Researchers at the University of Chichester have used eye-tracking technology to highlight the complex strategies developed by musicians while learning musical scores.
The new study by Professor Laura Ritchie and Dr Benjamin T Sharpe, titled ‘Gaze Behaviour of a Cellist: From Sight-Reading to Performance’, explores how an expert musician learns a new piece of music. It revealed that the score moved from being used as detailed instructions to become navigational anchors for the musician.
The research, due to be published in Musicae Scientiae, captured information from the initial sight-reading of the score to a performance run-through.
It found that although the musician’s eyes initially moved systematically across every note, fixating evenly throughout the score, by the final session the gaze had shifted dramatically, concentrating on the beginning of each musical line.
The subject of investigation was the second movement (‘Introspection’) of Resonance, a newly composed piece of contemporary classical music for the cello by Jill Jarman.
Unlike previous research relying on self-report and observation, this study combined analyses of physiological data and the musician's reported thought processes, offering a more comprehensive understanding of the learning-to-performance journey.
Dr Benjamin T Sharpe, Senior Lecturer in Cognitive Psychology at the University of Chichester, said: “As an exploratory single-case study, the findings are tentative but reveal intriguing patterns that challenge assumptions about musical learning. Early sessions showed intense visual attention on complex fingerings and bow techniques, with verbal commentary about 'problem-solving' challenging passages. Later sessions revealed sustained fixations on sections requiring interpretative nuance, long sustained notes demanding expressive control rather than technical precision. By the final session, the musician’s gaze had shifted dramatically, concentrating almost exclusively at the beginning of each musical line, using the score as cognitive navigational anchors rather than detailed roadmaps.
“The pupillometry data showed peak cognitive effort shifting from structural challenges to expressive demands as learning progressed, tentatively aligning with established theories about expert learning: structure first, technique second, expression last.”
Laura Ritchie, Professor of Learning and Teaching at the university, said: “I am very pleased to contribute this unique, longitudinal eye-tracking study to the music learning literature.

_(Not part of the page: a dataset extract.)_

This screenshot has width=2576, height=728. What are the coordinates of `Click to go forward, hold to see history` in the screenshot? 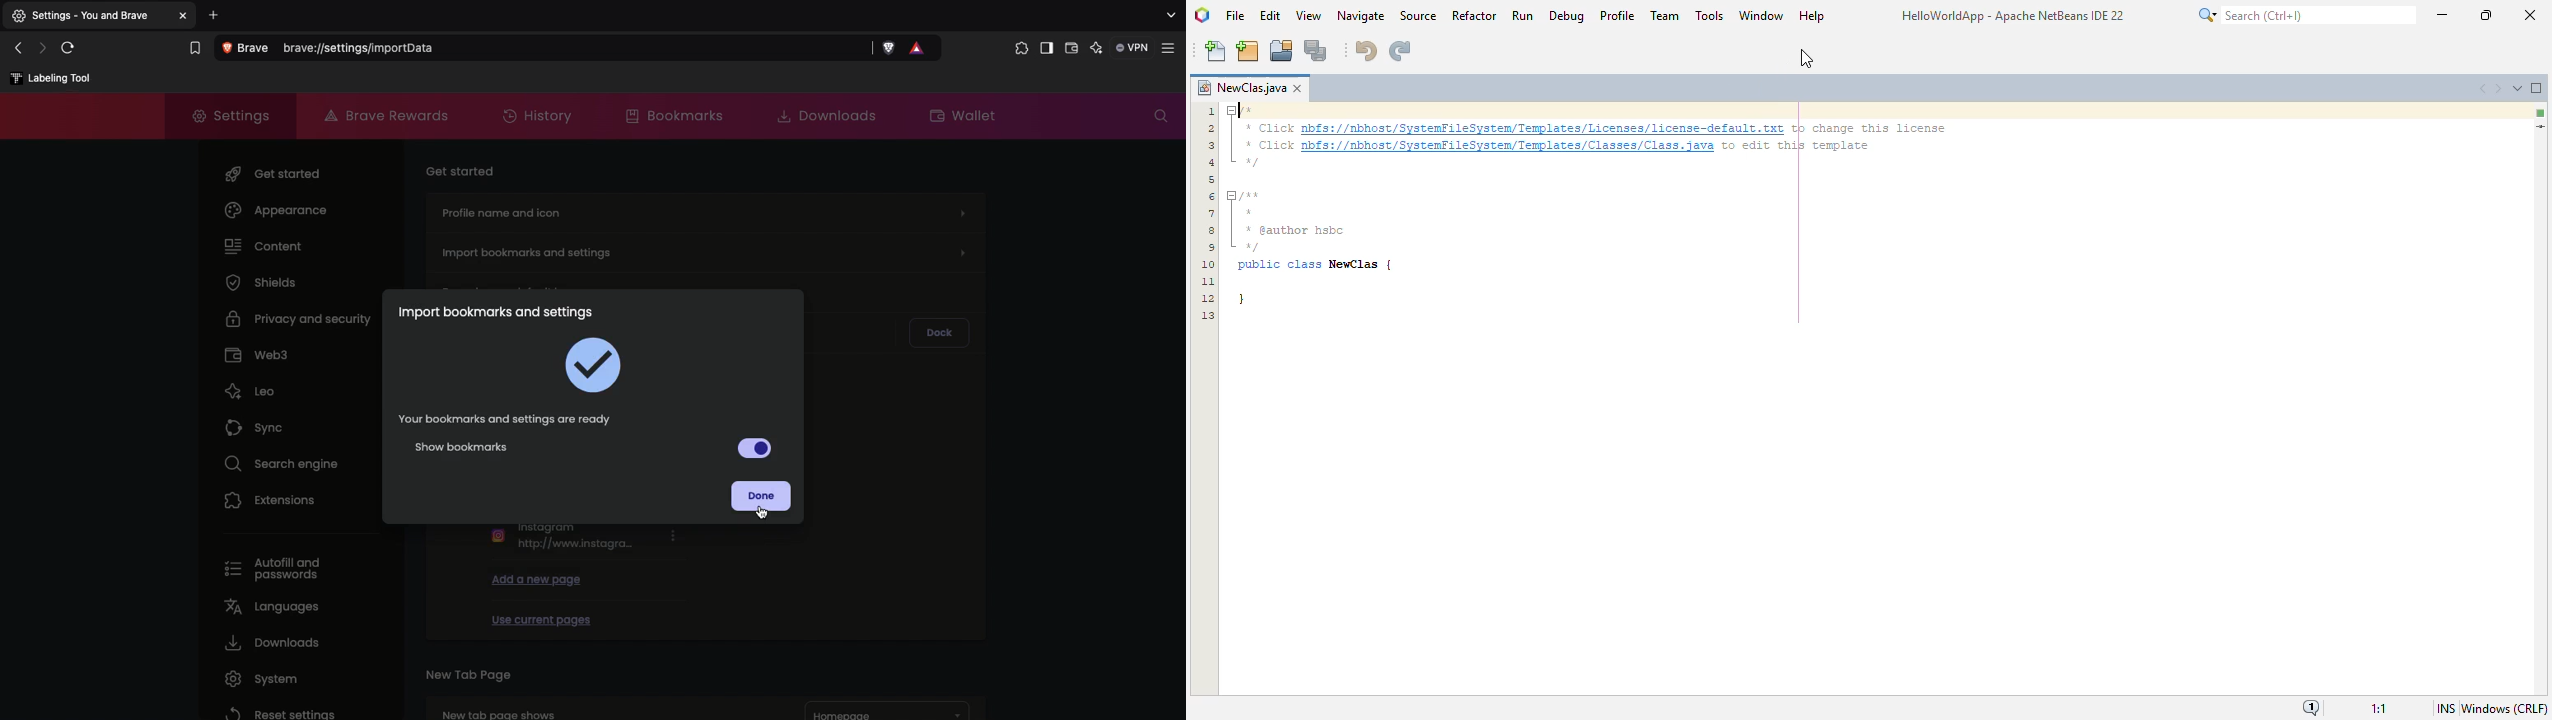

This study presents a unique look into the learning process, and it was fascinating how the eye-tracking data told the story of both focused effort and attention, which was very different to how it was perceived as the performer. From behind the music stand there are associations of what makes something ‘hard’. This research challenged those, making me aware of unseen biases about learning and reading. This research has the potential to open the door to our understanding of how we focus effort and cognition to learn music and musicality”.
During the study, a combination of frame-by-frame and automated analysis of eye-tracking data allowed the capture of significant amounts of information across three data-collection points. Patterns of learning relating to technical challenges were displayed by data gathered from the cellist’s eyes across the recorded sessions. Initial links between self-reported thinking, cognitive processing, and the resulting recorded performance sessions were explored in the research. Results provided preliminary insights into connections between perception, cognition, and performance, and advanced-level music learning approaches and performance practices.
Eye-tracking technology reveals where the musician's gaze rests when reading a score. Credit: University of Chichester
Dr Benjamin Sharpe added: “While these preliminary findings suggest implications for music education, larger-scale studies are needed to confirm these patterns. This exploratory work opens possibilities for understanding musical expertise through visual attention, potentially informing future research on pedagogical approaches and performance preparation strategies.”